Aquifers with available data from the USGS include the Central Valley aquifers, Columbia Plateau aquifer, Denver Basin, Floridan, Great Basin Carbonate, Hawaiian, High Plains Aquifer, Lake Michigan Basin, Mississippi Embayment, North and South Carolina Atlantic Coastal Plain, Northern Atlantic Coastal, Plain, Pennsylvanian and Mississippian Aquifers of the Appalachian Plateaus, Upper Colorado River Basin, and the Williston and Powder River Basins. The aquifers of alluvial and glacial origin show aquifers of this origin from the southern-most line of glaciation – represented in the States of Maine, Vermont, New Hampshire, Connecticut, Massachusetts, Rhode Island, New Jersey, New York, Pennsylvania, Ohio, Indiana, Michigan, Wisconsin, Illinois, Minnesota, Iowa, Missouri, Kansas, Nebraska, South Dakota, North Dakota, and Montana. These data are important in considering the near-surface aquifers, while the map layer showing the aquifers of alluvial and glacial origin are good for considering water-bearing materials that are along water courses and glaciated regions. The two types of aquifers are important to consider in the risk and longevity of access to that water source.

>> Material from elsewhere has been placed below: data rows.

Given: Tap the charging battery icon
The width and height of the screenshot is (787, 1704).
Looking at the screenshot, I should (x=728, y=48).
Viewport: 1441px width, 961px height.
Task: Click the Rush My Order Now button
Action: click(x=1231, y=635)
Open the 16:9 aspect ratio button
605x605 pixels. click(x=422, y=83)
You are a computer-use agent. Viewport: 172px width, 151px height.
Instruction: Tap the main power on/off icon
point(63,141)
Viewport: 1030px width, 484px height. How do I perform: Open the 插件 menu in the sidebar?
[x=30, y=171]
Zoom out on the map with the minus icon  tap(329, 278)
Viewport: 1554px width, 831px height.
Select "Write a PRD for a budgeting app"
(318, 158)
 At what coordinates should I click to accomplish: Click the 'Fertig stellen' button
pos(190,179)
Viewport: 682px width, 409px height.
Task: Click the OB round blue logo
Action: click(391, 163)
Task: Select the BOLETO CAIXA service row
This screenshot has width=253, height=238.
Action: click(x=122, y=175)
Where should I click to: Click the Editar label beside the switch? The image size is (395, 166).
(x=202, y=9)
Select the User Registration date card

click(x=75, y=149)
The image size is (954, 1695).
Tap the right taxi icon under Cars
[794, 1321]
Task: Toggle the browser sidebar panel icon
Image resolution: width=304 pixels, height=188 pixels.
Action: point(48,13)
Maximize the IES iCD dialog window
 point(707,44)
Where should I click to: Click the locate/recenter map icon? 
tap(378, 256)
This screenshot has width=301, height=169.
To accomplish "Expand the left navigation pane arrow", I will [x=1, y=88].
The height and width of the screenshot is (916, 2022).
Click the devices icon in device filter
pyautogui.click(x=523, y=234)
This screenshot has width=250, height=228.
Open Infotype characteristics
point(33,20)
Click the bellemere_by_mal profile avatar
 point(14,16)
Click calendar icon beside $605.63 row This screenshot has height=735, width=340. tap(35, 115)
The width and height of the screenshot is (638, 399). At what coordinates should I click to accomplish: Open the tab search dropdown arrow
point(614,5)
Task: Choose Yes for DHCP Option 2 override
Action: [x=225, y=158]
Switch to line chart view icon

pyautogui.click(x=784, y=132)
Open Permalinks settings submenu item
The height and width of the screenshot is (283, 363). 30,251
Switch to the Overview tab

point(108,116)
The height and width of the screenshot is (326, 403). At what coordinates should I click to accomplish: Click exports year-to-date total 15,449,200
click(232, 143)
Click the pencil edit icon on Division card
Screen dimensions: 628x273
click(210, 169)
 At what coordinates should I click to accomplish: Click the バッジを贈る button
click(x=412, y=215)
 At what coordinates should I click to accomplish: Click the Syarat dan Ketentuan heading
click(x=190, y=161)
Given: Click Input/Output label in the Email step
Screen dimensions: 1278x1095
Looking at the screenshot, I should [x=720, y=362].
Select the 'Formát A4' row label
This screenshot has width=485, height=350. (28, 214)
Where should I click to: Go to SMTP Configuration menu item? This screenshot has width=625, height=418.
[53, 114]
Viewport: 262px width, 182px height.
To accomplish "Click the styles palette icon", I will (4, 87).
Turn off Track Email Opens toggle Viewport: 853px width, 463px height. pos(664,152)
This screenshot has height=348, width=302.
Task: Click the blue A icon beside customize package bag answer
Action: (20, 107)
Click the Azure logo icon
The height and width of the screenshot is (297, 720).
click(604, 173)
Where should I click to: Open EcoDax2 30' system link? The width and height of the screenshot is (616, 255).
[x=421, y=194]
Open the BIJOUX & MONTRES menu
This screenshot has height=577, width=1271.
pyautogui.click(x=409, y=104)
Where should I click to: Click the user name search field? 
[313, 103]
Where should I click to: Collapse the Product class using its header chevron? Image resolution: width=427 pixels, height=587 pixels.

Boundary data used to define summary areas was obtained from the 2021 US Census Bureau’s TIGER/Line Shapefile for American Indian areas in the United States which includes both American Indians and Alaskan Natives, a total of 845 unique features or land areas. From this we removed all features/areas that did not overlap with the existing aquifer and well data. There are 347 wells from National, State, and local sites included in the NGWMN that are on 99 Native Lands in the United States – this data is displayed on the dashboard. Additionally, there are 104 Native Lands that overlap the national data for aquifers of alluvial and glacial origin, and 376 Native Lands that overlap the national data for primary aquifers.
Water is an essential resource for the management of tribal lands and is a key consideration for land management planning. Without inventorying the water resources available on tribal lands, it will not be possible to make appropriate land use decisions. Water resources include both surface water and groundwater. Adequate water supplies are necessary for land management considerations, but also the quality of water is necessary to provide safe drinking water, safe habitat, for safe recreational use, and to maintain healthy plant communities. Using the data displayed, on this dashboard, tribes and tribal members can see the primary aquifers below tribal lands, and use this information to look at local reports on aquifer use and recharge. Additionally, if aquifers of alluvial and glacial origin are a primary source of water, it will be important to include the longevity of these sources as the climate changes. The well data is important in monitoring the wells located on tribal lands. The data displays the depth to groundwater from the surface in feet, and some data points can be compared using the most recent data to historic water levels (since 2009, when the monitoring network was established) to determine the overall condition of the water levels in that well.
The major limitation of this data is that it does not include monitored wells for all Native Lands that overlap with underlying aquifers – meaning there is an absence of data for status of these water resources. Additionally, the dataset containing the Aquifers shows the area of the aquifer that is shallowest of the principle aquifers, but these may not necessarily be the only areas where water can be drawn. The data used for this may not accurately show the extent of aquifers at the site level due to there being deeper layers of the aquifer not mapped here, or there being overlap between aquifers, or layers of low-permeability materials. The well data included integrates data from wells that are monitored periodically and wells that are monitored continuously – due to this the dates of well monitoring range from February 26, 2021 to January 31, 2022.